I have to admit, while watching this seasons The Chi season 3 on Showtime, I have found myself being trauma triggered. The storyline around this Southside Chicago community and primarily the plot as it pertains to the character of Kiesha, has left me in an endless stream of tears every Sunday evening.


Kiesha is kidnapped and as her family struggles to find her, not sure if she is dead or alive, we the viewers are privy to the fact that she is alive. She is being held as a sex slave in the very neighborhood she lives in.

 

What triggered me, is the commitment to find Kiesha, played by the character Ronnie. Ronnie is a homeless veteran who has killed in the name of love and now struggles to find peace, forgiveness and a reason to live. Finding Kiesha, hopefully, will be his redemption.

 

The increased number of young girls who are being kidnapped and sex trafficked right in front of our eyes, is disheartening. I want the world to care. For young black girls, it seems that even less people care. Watching Ronnie care, made my heart sing. In this fictitious world, it made me have hope in real life that all of our trauma will matter. I have never been sexually violated, but still trauma sits at my souls door, constantly nagging at me to nurture it with unhealthy doctrines that hold me captive to things I did, before I knew better.

 

For me, Trauma is losing your mother to a drug overdose and only dating drug dealers as a young woman. Trauma is your father being absent and constantly believing that EVERYONE would be absent. Trauma was giving myself away to people I knew couldn’t measure up, simply because I convinced myself I wasn’t worthy of someone good. I am sure we can all profess an assemblage of trauma triggers. I know my trauma seems insignificant in comparison to what the Kiesha’s of the world endure. And maybe that is why with each new episode of this season I cried. I cried knowing that my pain, although deep for me, could never measure in weight to the trauma filled pain of the thousands of young girls, forced to kills their souls in order to live in hell on earth.

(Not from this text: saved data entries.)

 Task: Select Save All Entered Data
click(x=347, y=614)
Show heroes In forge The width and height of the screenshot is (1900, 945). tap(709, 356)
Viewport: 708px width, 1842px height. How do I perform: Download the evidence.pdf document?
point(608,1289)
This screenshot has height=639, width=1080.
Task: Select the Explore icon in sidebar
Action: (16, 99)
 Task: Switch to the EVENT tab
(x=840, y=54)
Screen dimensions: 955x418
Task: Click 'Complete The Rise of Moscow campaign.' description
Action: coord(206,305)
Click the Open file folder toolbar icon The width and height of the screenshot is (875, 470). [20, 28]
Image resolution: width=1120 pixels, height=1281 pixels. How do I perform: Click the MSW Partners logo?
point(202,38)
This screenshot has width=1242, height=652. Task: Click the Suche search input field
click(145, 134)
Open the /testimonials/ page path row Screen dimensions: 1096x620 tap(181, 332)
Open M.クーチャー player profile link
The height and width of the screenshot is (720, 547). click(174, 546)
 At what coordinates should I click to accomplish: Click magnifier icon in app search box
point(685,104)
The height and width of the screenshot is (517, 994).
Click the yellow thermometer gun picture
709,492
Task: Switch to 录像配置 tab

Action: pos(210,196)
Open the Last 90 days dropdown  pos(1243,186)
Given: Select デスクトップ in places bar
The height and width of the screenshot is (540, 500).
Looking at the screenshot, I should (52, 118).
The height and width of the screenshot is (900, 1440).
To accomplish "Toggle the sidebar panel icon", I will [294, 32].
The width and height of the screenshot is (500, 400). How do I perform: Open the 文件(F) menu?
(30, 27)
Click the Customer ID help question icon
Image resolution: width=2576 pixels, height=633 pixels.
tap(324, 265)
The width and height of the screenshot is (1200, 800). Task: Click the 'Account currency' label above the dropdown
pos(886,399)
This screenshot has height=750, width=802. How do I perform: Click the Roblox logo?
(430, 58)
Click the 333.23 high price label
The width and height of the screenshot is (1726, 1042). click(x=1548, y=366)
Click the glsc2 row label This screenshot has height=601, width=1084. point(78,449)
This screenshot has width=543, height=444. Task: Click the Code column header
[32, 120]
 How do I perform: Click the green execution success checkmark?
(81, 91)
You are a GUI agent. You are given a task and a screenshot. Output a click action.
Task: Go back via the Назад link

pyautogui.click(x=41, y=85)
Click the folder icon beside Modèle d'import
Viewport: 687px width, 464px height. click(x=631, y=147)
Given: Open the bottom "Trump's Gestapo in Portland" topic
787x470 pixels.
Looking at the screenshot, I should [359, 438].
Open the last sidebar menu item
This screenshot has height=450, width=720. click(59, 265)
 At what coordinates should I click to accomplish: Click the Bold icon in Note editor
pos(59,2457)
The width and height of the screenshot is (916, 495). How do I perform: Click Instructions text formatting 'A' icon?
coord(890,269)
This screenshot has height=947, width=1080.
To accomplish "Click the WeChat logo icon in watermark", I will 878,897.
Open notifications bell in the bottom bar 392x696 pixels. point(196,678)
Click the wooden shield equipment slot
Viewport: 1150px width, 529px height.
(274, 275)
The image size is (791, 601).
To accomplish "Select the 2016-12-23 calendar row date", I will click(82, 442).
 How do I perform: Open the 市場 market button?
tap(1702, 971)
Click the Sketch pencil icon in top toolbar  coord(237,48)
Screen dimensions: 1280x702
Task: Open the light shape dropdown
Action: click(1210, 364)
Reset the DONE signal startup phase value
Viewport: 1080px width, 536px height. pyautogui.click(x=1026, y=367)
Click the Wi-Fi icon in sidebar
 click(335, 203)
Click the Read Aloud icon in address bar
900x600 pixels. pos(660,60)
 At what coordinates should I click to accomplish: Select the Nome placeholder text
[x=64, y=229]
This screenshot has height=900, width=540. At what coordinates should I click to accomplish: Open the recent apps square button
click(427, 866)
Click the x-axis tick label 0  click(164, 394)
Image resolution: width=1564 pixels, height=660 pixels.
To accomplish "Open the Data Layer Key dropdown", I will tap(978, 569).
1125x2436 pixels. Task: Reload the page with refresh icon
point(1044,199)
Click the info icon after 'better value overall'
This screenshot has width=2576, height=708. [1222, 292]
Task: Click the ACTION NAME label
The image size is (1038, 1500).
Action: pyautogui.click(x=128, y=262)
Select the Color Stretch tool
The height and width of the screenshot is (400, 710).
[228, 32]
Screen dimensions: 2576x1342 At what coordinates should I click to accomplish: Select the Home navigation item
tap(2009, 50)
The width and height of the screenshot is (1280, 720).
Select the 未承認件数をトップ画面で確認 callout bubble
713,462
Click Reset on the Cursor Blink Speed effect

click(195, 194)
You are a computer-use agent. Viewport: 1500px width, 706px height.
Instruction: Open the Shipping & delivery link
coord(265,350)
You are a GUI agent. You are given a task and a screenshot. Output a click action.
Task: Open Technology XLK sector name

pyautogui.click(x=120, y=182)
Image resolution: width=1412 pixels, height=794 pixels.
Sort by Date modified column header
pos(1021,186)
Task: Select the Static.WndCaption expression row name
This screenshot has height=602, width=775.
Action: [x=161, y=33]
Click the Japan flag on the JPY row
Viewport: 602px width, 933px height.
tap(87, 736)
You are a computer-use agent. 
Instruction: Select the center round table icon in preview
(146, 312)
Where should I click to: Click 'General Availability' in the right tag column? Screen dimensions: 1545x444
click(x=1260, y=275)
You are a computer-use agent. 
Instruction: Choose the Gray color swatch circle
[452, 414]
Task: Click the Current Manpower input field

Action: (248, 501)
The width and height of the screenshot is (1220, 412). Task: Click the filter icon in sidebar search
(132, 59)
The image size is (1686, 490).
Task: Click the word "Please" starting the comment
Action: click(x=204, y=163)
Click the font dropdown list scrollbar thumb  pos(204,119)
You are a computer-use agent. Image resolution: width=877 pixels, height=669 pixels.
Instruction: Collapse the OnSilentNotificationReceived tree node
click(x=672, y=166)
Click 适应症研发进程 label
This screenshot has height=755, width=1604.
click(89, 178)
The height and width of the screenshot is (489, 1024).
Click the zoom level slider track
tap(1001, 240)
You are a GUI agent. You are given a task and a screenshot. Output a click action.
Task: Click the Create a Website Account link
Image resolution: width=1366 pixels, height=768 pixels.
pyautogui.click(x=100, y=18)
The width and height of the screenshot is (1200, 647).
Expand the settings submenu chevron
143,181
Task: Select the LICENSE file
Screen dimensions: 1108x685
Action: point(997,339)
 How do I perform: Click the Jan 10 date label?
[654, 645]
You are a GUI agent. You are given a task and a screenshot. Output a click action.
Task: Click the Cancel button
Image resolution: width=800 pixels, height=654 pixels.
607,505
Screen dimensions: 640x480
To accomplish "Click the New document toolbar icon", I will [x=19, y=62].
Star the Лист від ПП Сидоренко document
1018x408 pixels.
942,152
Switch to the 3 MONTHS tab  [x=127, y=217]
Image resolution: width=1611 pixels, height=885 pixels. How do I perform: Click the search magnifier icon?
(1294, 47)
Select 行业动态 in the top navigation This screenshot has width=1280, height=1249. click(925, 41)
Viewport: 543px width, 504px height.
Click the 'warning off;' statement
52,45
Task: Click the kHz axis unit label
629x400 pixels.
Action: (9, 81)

Ronnie is my hero. He spoke to the little girl in me that needed to believe and see someone care, specifically about black and brown girls. He represented the new allegiance being awakened in the black diaspora to love ourselves and each other. He represented what NOT giving up looks like. He represented the beginning of healing.


Trauma is real. You can feel it. You can see it. It shows up everyday, everywhere, in everything.


One of the major reasons self care is so important to me, is because it helps create an internal safe space of self love that will allow you to actively seek therapy, unpack the raggedy baggage of trauma and heal. Imagine healing with clear directions for the continued journey of living a full and peaceful life. That doesn’t come without trauma triggers, but it comes with tools. Now go heal.